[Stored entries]

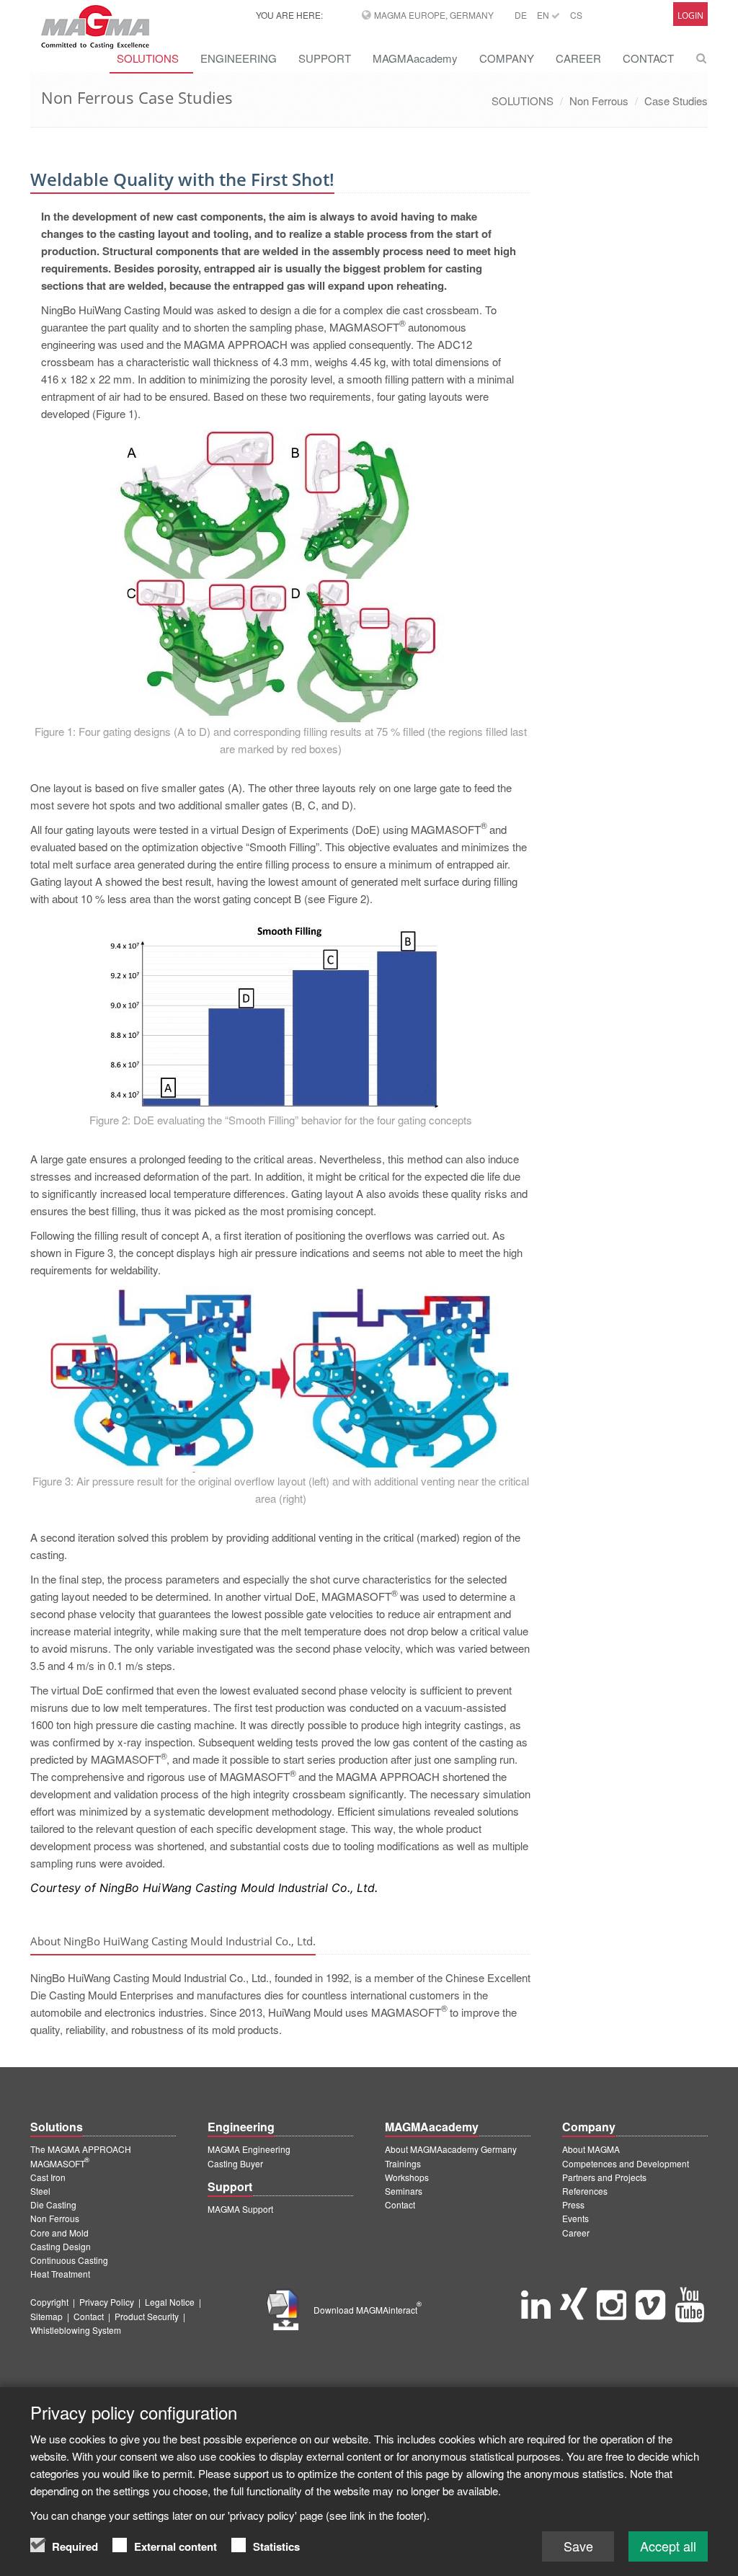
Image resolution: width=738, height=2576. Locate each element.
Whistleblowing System (75, 2330)
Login (690, 15)
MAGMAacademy (415, 58)
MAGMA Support (240, 2209)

• _What to work on_
With the images removed, give back every entry exactly as shown.

• _Written answer_
Image resolution: width=738, height=2576. Locate each element.
Whistleblowing System (75, 2330)
Login (690, 15)
MAGMAacademy (415, 58)
MAGMA Support (240, 2209)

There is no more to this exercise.